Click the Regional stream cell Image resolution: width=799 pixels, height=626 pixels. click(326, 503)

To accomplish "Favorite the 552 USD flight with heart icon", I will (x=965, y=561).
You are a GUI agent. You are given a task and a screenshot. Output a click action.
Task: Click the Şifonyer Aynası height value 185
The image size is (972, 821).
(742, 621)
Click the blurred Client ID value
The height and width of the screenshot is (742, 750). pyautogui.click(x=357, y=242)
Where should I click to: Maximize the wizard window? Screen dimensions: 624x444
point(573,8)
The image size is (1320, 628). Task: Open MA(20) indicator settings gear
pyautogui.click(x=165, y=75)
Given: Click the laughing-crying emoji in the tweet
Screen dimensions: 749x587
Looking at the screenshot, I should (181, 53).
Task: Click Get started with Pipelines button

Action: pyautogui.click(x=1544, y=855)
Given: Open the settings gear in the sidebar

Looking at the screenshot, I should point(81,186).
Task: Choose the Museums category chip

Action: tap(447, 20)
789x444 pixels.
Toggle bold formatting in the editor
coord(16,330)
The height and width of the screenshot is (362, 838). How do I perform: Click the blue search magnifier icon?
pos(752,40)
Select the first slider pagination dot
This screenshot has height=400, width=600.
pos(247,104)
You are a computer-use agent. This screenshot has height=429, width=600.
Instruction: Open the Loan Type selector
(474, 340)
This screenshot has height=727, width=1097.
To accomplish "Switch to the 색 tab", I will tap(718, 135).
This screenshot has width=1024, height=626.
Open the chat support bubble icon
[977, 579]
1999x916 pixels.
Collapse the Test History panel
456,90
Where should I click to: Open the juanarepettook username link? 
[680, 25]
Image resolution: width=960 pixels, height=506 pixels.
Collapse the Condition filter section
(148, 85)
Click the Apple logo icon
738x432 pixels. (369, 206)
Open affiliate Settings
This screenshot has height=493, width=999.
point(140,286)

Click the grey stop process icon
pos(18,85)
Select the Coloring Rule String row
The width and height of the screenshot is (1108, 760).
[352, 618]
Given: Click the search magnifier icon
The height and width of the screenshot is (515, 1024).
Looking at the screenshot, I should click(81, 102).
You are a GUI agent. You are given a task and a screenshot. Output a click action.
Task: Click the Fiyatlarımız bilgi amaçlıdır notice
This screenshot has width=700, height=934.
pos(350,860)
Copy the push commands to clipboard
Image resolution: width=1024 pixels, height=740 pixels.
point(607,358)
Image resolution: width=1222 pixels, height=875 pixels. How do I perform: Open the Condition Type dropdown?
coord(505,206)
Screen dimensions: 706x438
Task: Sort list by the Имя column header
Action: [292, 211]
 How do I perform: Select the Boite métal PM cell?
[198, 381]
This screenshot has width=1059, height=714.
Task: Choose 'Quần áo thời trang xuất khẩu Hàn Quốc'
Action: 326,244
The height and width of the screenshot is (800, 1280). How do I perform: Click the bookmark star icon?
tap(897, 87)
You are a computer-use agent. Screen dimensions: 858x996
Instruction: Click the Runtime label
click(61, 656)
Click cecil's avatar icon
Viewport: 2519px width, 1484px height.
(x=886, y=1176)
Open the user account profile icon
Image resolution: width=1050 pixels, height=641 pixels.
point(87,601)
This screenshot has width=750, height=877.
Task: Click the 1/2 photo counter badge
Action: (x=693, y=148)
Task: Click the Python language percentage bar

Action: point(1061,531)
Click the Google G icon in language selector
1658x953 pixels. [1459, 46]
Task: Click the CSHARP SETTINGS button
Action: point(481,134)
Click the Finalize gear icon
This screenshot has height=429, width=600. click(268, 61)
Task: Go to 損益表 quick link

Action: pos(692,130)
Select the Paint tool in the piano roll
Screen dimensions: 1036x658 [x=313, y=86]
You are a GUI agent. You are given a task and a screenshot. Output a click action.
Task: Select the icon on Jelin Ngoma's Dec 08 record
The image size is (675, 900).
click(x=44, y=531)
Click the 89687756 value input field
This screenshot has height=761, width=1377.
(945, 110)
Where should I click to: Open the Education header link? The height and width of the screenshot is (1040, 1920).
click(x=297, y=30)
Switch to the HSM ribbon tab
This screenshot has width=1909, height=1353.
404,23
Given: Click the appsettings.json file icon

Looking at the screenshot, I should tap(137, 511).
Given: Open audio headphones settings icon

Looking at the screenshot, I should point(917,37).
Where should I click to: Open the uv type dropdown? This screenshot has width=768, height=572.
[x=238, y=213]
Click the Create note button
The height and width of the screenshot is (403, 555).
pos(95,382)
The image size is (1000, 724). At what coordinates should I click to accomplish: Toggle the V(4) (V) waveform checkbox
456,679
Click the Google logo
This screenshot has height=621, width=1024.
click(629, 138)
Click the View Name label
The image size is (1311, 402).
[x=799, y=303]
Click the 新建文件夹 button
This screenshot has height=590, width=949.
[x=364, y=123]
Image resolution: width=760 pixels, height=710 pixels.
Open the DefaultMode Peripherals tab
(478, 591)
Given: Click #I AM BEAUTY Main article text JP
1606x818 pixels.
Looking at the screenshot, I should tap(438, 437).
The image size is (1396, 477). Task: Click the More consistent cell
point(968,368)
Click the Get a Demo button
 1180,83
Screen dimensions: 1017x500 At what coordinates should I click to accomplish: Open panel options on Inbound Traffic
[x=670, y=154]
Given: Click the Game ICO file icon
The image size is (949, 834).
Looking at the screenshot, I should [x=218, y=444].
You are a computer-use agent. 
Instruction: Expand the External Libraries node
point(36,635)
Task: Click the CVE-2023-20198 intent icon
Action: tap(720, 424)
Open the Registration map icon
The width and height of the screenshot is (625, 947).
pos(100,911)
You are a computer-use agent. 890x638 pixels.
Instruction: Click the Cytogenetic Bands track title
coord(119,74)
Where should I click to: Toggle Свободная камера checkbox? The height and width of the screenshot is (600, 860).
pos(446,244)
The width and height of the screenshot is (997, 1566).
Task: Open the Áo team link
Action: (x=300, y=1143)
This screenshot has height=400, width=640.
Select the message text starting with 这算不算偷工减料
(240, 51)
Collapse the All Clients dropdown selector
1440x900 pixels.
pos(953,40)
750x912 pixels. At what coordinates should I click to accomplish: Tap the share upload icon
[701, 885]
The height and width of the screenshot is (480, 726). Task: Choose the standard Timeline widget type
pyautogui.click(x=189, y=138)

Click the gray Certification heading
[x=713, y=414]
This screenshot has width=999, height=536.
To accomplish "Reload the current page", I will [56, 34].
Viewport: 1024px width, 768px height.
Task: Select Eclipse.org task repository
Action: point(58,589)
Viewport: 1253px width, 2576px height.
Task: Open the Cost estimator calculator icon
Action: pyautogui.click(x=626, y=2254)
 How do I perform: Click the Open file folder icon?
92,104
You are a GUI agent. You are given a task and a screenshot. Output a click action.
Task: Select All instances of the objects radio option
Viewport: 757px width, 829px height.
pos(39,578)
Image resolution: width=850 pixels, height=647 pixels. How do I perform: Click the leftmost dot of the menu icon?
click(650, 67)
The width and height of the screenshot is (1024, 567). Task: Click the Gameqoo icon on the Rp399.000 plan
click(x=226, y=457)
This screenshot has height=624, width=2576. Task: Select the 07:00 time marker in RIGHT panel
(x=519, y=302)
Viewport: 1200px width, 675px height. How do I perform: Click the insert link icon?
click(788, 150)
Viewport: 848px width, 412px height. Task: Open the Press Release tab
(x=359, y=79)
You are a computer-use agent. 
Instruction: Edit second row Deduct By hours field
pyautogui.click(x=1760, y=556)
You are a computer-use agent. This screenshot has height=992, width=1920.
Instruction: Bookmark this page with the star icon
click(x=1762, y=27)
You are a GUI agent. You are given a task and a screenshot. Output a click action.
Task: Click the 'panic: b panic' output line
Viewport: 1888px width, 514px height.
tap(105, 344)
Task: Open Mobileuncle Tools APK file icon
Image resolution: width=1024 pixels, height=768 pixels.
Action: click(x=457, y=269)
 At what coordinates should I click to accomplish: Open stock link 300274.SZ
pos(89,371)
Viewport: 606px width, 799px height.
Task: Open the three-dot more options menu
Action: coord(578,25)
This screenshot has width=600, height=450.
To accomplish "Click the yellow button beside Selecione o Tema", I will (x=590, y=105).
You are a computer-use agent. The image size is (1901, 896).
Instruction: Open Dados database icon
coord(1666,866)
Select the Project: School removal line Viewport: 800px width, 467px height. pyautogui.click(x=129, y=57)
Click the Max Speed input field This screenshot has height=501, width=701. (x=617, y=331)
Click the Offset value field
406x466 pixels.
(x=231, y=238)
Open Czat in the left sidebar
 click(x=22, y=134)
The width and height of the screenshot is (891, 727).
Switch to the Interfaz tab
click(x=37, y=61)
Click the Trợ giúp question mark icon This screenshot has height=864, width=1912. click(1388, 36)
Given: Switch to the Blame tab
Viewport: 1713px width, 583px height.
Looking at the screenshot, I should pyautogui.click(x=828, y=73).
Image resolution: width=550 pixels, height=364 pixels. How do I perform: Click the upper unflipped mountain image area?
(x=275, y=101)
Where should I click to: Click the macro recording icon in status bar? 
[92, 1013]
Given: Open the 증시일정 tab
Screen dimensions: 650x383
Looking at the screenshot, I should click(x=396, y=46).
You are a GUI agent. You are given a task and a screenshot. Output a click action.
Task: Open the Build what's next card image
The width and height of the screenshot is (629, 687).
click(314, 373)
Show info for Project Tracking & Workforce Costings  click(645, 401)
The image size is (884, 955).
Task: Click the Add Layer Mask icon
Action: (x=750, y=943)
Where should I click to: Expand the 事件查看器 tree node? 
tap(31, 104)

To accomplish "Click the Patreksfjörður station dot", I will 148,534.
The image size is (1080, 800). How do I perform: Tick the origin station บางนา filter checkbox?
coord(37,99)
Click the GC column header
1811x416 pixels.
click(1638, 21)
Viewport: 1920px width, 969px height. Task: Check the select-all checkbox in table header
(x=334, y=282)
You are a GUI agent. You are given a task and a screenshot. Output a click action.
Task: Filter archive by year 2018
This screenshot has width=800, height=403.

===

Problem to work on
Reproduce exactly, and with no other material, the lines between those holding "Open the Registration map icon" and "This screenshot has width=999, height=536.", inclusive.

Result
Open the Registration map icon
The width and height of the screenshot is (625, 947).
pos(100,911)
You are a computer-use agent. 890x638 pixels.
Instruction: Click the Cytogenetic Bands track title
coord(119,74)
Where should I click to: Toggle Свободная камера checkbox? The height and width of the screenshot is (600, 860).
pos(446,244)
The width and height of the screenshot is (997, 1566).
Task: Open the Áo team link
Action: (x=300, y=1143)
This screenshot has height=400, width=640.
Select the message text starting with 这算不算偷工减料
(240, 51)
Collapse the All Clients dropdown selector
1440x900 pixels.
pos(953,40)
750x912 pixels. At what coordinates should I click to accomplish: Tap the share upload icon
[701, 885]
The height and width of the screenshot is (480, 726). Task: Choose the standard Timeline widget type
pyautogui.click(x=189, y=138)

Click the gray Certification heading
[x=713, y=414]
This screenshot has width=999, height=536.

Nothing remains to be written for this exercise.